Friday, April 19, 2013 -- Kristin Flynn

Although largely disliked, death and taxes are indeed inevitable. And liked or not, implementation of Common Core State Standards is also inevitable for almost every state. But despite that inevitability, there remains some resistance, notably and recently demonstrated by the Republican National Committee passing a resolution opposing Common Core. The resolution referenced the 2012 party platform that states that the RNC “do not believe in a one size fits all approach to education and support providing broad education choices to parents and children at the State and local level.” The resolution concludes by saying, “the Republican National Committee rejects this CCSS plan which creates and fits the country with a nationwide straitjacket on academic freedom and achievement.”

The resolution was passed on April 12, and the following week, on April 16, Education Secretary Arne Duncan spoke to the U.S. Chamber of Commerce to encourage its members to support Common Core. In particular, he expressed concern that the business community's lack of vigorous support for No Child Left Behind would be repeated when it comes to CCSS. "I don't understand why the business community is so passive when these kinds of things happen," he said. While the Chamber has gone on record in support of CCSS, it could be that less than enthusiastic ongoing support could impact effective implementation and follow through. At the meeting, Idaho Superintendent of Public Instruction Tom Luna said he was "very concerned"  by the RNC's formal opposition to Common Core and said governors up for re-election in 2014 might start to get nervous about supporting it.

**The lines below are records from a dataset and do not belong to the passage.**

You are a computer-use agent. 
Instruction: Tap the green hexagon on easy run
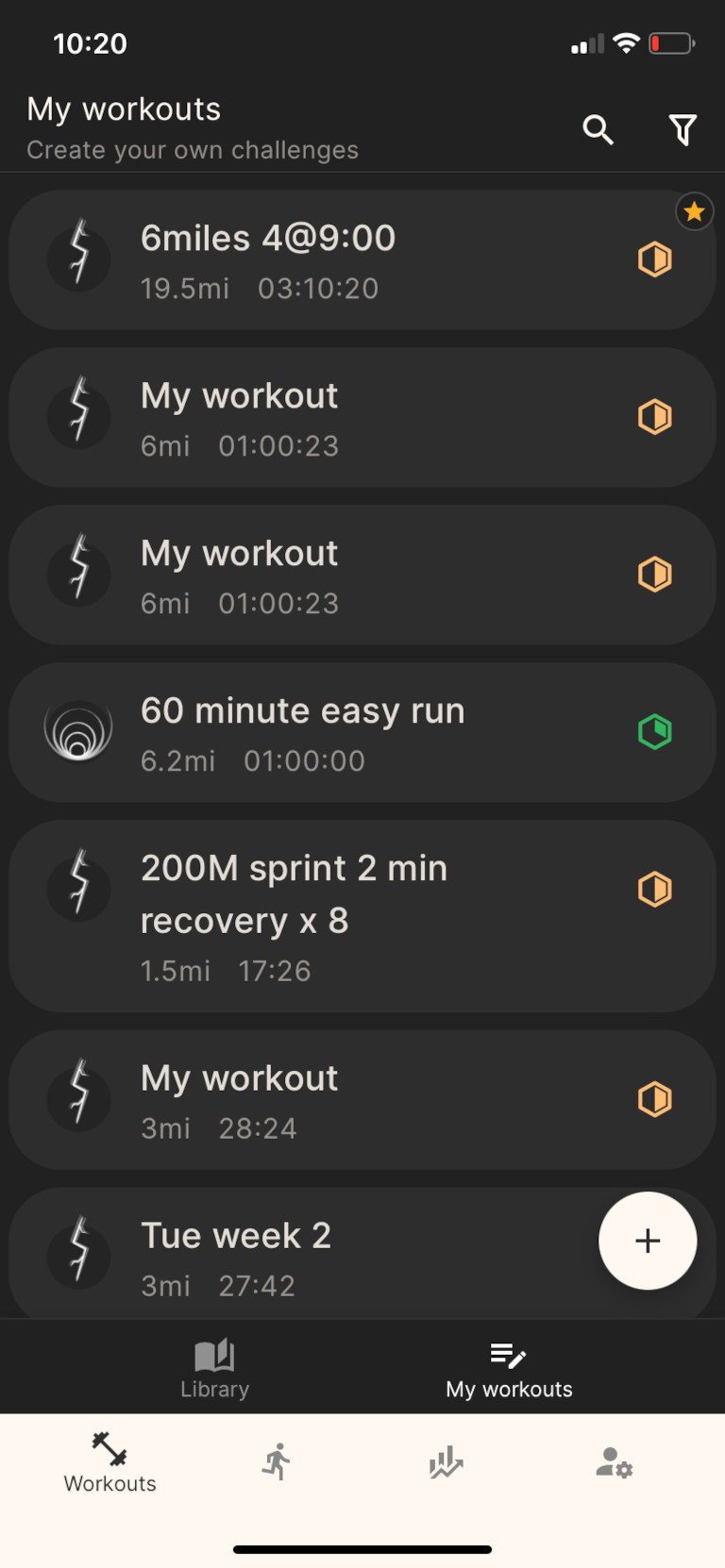tap(654, 731)
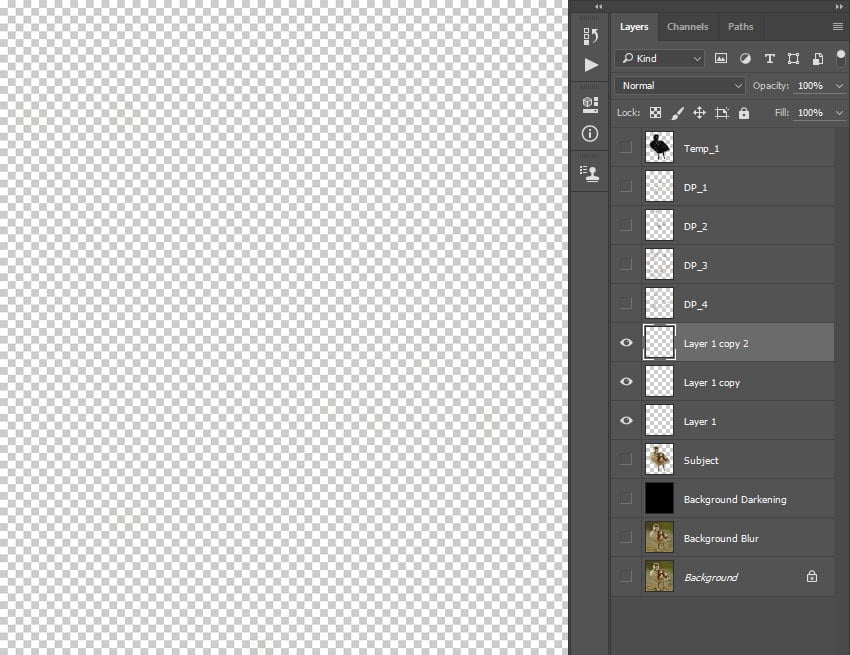Toggle the layer filtering switch on
Viewport: 850px width, 655px height.
click(x=839, y=57)
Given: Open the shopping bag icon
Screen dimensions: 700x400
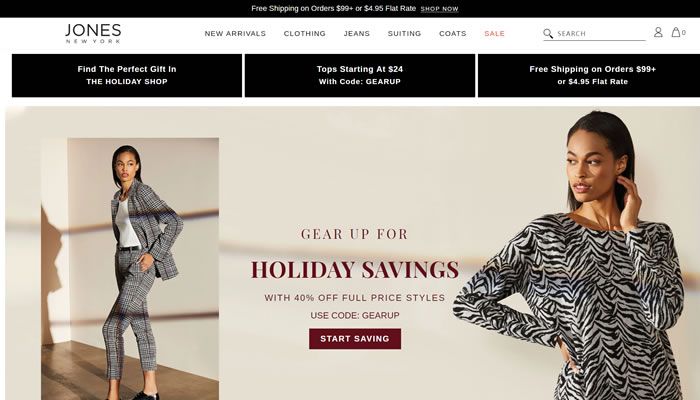Looking at the screenshot, I should point(676,32).
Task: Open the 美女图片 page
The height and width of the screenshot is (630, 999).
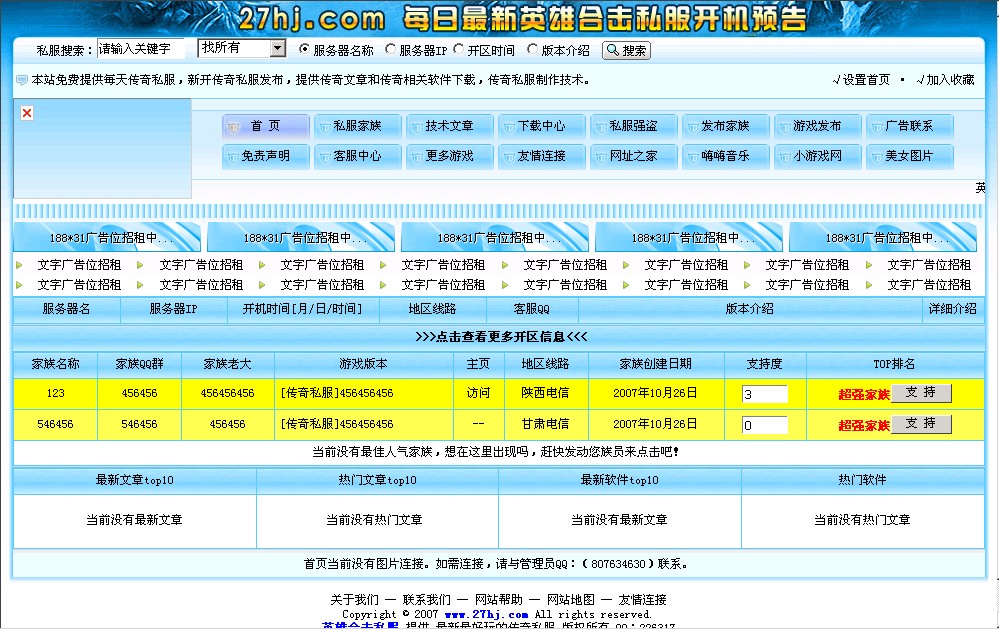Action: point(909,156)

 These issues are related, because adoption of CCSS doesn't necessarily mean acceptance. State legislatures can mandate adoption, but there is also a level of support from social blocs and public and private institutions that can impact the success of implementation. Institutional support can create momentum and a sense of, well, common purpose and collective energy. Institutional indifference, as well as opposition, can do the opposite, and result in ineffective implementation.

 What are the institutions – both on a micro/local and state level and at a macro/regional and national level – that will impact your implementation of Common Core? What doubts and concerns do you experience, both from others but also from yourself? What are the levels of enthusiasm and determination among active CCSS advocates that you know?